You said you wanted Money? Well, was not the comfort which you thought money could give you, just that freedom from care and anxiety which we call Rest?—was it not really for this, and not for the money itself, you longed?

And you wanted Health? Is it not just because health would give you rest from pain and from continual weariness that it seems to you the best of all things? Does not Health for you really mean Rest?

And is it not because there is something that you are always longing to know and understand that you desire so much to have Knowledge? Is not your wish for it founded on the feeling that God gave you a mind and understanding which can only be satisfied by learning and knowing. Do you not really desire knowledge that your intellect may have some firm standing ground?—that it too may have Rest?

And most of all do not you who long for Love, long for it because you feel that to have some one beside you to feel for you and help you, to pray with and work with you through all the labours of this life, is the nearest approach to Rest that we can have on earth, except that deepest Rest which comes through feeling the constant nearness of Him who loves most of all, who “will never leave thee nor forsake thee” (Heb. xiii. 5). If then we can but look forward to Rest, are we not sure of having all that we need?

And it is just this that is promised to us in the text we read at the beginning, “There remaineth a Rest for the people of God.” God knows so well all our wants, and knows so well what will best supply them, that all through the Bible you will find beautiful promises about Rest. Let us look at a few of them. Job in the midst of his great troubles speaks of the future life as that “where the weary are at Rest” (Job. iii. 17). The prophet Jeremiah promises to those who will hear God’s will and seek to do it, that they “shall find Rest for their souls” (Jer. vi. 16). Our Lord Jesus Christ knew well about this deepest want in our nature when He spoke that most beautiful of invitations to all who heard Him on earth, and to all who read His words now, “Come unto me all ye that labour and are heavy laden, and I will give you rest. Take my yoke upon you, and learn of me; for I am meek and lowly of heart: and ye shall find Rest unto your souls” (Matt. xi. 28, 29).

And the whole argument of the chapter from which the text we are talking about is taken, is this, “Let us therefore fear, lest, a promise being left us of entering into His Rest, any of us should seem to come short of it” (Heb. iv. 1).
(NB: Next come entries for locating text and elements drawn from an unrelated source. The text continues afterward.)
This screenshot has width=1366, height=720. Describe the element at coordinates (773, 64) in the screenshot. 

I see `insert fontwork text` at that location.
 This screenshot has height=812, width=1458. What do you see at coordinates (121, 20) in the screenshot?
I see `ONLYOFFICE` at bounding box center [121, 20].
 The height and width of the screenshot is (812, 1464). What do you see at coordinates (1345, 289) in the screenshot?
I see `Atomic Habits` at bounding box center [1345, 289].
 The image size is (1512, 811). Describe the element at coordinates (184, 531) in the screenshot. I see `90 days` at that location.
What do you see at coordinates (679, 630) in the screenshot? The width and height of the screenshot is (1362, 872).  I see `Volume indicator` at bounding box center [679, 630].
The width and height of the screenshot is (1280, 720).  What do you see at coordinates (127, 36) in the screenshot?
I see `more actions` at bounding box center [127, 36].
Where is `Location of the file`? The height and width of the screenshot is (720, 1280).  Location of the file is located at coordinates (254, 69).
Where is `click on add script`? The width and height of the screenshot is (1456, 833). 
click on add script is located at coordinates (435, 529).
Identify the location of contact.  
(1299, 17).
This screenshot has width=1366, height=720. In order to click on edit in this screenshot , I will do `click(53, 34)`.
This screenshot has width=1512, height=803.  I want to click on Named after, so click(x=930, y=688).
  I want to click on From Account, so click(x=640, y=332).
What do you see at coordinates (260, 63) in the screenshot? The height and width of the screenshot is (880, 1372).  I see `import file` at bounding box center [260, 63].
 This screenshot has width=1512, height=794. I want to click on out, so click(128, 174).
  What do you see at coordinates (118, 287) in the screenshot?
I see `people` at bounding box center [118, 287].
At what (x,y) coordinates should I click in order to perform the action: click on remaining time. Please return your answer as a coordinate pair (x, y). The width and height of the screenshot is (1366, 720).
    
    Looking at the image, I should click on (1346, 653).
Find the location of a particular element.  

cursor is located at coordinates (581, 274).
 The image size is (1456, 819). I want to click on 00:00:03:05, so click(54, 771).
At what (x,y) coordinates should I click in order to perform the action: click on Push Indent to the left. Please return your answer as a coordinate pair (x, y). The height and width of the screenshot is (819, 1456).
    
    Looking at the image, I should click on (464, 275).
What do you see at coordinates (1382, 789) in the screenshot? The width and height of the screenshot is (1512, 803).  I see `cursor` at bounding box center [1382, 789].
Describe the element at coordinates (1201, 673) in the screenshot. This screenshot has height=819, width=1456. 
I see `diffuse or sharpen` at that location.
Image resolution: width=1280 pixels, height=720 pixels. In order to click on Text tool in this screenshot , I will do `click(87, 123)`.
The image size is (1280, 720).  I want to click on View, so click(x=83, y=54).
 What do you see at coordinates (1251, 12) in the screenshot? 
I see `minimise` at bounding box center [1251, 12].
But now let us ask what is implied or meant by those last words about “coming short of it?” What is meant by our Lord’s telling people that they must “take His yoke upon them” and be “meek and lowly of heart” if they would find Rest? What is meant when Rest is promised specially to the “people of God”?[God”?]

Now, if we believe that God loves us as He does, quite infinitely—more than we can even understand—we may be quite sure that He will always give us every good thing that He can—that He will never put any limit to His promises if He can help it—that He would like to give Rest and all other good things to everyone if it were possible.

We must never doubt for one moment God’s willingness to give us all good things, and to do all for us that it is possible for love to do. Remember what Christ says about that, “If ye then, being evil, know how to give good gifts unto your children, how much more shall your Father which is in heaven know how to give good things to them that ask Him (Matt. vii. 11). And again, “I say not that I will pray the Father for you; for the Father himself loveth you” (John xvi. 26, 27). And St. Paul tells us that “He that spared not His own Son, but delivered Him up for us all, how shall He not with Him freely give us all things?” (Rom. viii. 32).

So you see that we may be quite sure that if we do not get this great blessing, Rest, it will not be because God is not willing to give it to us.